News that Bitcoin can be tied to the Islamic State circulated on the internet in the wake of the Paris attacks. European Union leaders even held a so-called “emergency meeting” on virtual currencies themselves, reportedly investigating how to better control the currency.
To be sure, evidence that the Islamic State uses Bitcoin in any significant manner is non-existent, the claims specious at best.
Researcher Nicholas Weaver, from the Berkeley-based International Computer Science Institute, is aware of no evidence that the Islamic State uses Bitcoin.
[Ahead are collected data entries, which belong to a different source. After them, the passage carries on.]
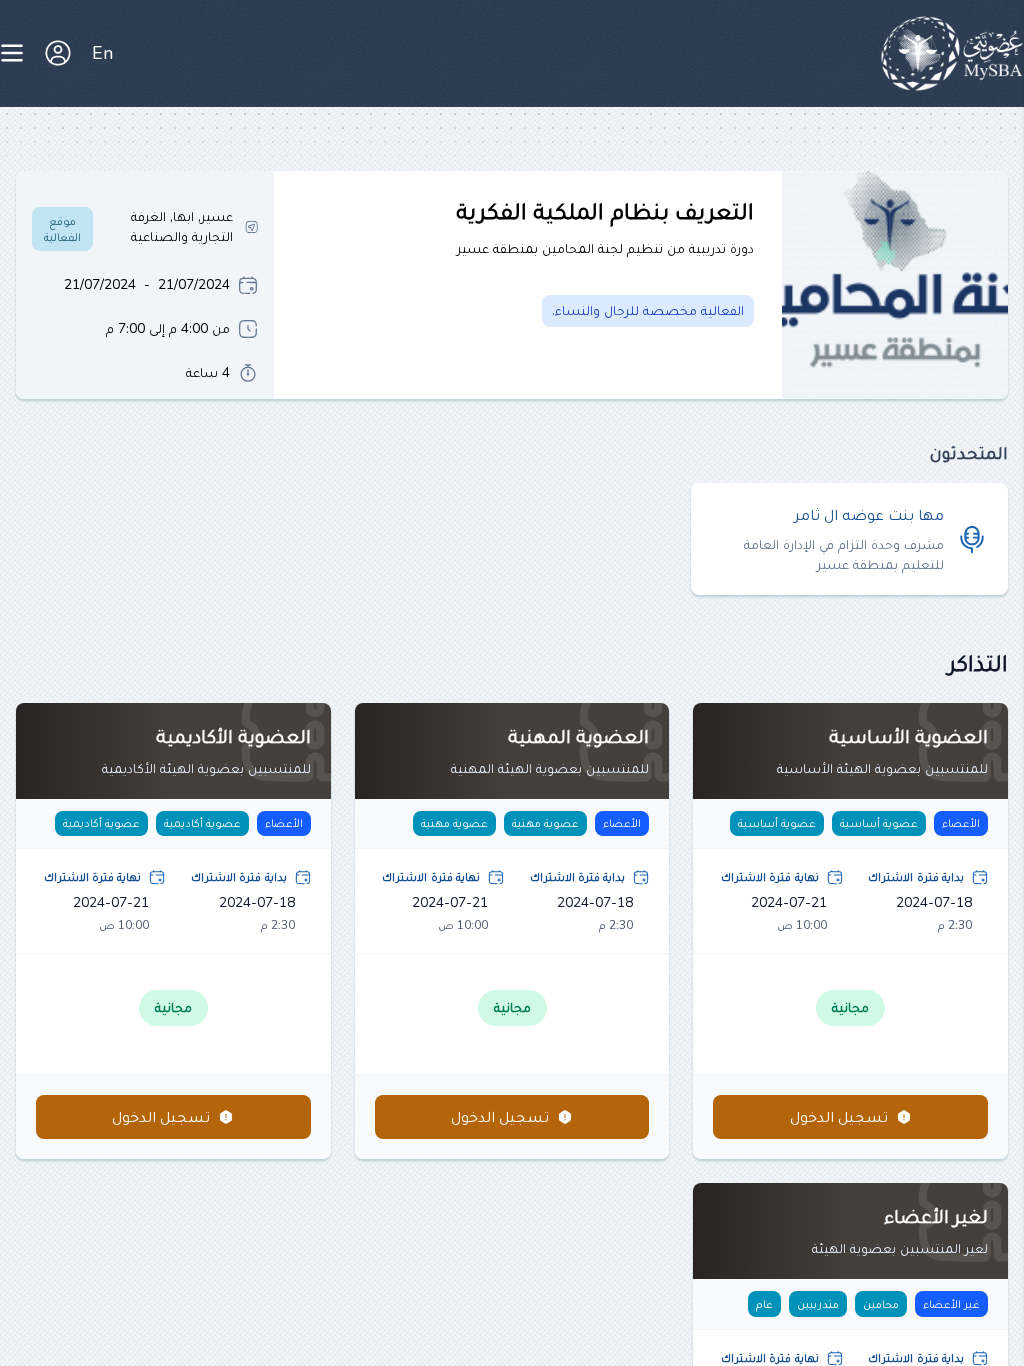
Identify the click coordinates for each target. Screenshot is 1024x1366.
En (102, 53)
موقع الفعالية (62, 229)
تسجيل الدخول (839, 1117)
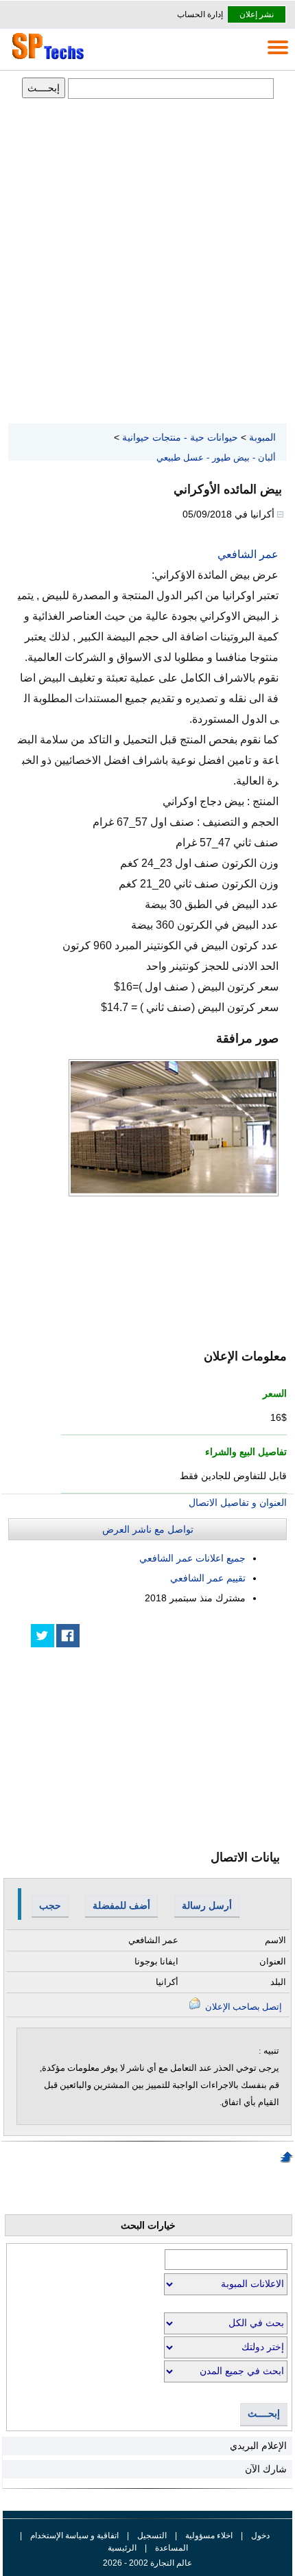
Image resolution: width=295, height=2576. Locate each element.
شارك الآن (266, 2468)
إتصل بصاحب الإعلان (242, 2006)
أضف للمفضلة (121, 1905)
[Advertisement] (147, 262)
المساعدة (171, 2548)
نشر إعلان (256, 14)
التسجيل (152, 2535)
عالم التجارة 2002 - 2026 (147, 2563)
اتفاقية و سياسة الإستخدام (73, 2535)
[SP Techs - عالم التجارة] (46, 59)
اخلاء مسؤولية (209, 2535)
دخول (260, 2535)
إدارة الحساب (200, 14)
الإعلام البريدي (258, 2445)
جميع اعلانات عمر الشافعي (192, 1558)
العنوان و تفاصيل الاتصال (238, 1502)
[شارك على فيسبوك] (68, 1635)
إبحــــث (264, 2414)
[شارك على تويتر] (42, 1635)
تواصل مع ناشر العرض (147, 1529)
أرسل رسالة (207, 1905)
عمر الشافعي (248, 554)
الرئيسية (122, 2548)
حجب (50, 1905)
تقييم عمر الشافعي (208, 1578)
“There was a recent material support plea against a Jihobbiest in the US where, among other things, including apparently attempting to facilitate travel to Syria, the conduct included making a guide for the Islamic State on how to use Bitcoin, but there is no indication of actual use of Bitcoin by IS or any other terrorist,” the Berkeley researcher told CCN. The Berkeley researcher, who received a BA in Astrophysics and Computer science in 1995, and his Ph.D in Computer Science in 2013, doesn’t believe Bitcoin provides any real solutions for IS.
“Bitcoin would be poorly suited for Islamic State,” Weaver elucidated. “If a Jihadi, known to authorities, can travel from Syria to Europe, the Jihadi can carry 50,000 euro in just a single, 100-note stack of bills.”
This poses fewer technical issues than Bitcoin. Weaver pondered: “What purpose would Bitcoin solve, since it’s remarkably hard to turn 50,000 euro of Bitcoin into actual money without leaving a trail?”
With that said, Weaver does believe there are certain aspects of Bitcoin useful to criminals, just not of the terrorist variety.
“Bitcoin is a big problem, but not for terrorism,” the Berkeley researcher said. “It is the currency of online retail drug dealing and extortion, uses which are quite significant: $500k/day in drug deals alone, while estimates of the legitimate Bitcoin commerce is less than $2M/day.” Even then, it’s not the perfect solution.
“Bitcoin is pseudonymous,” Weaver details. “It’s easy to see the flows in Bitcoin, but tying it into identities can be hard. Once you have a suspect’s computer, however, it’s easy, something that Ross Ulbricht learned too well.” The researcher states that, while Bitcoin has some uses for criminals, it’s likely that those uses wouldn’t help terrorists too much.
“I dislike Bitcoin as the electronic money of retail criminality, but it is not the money for [the] terrorist,” he concludes.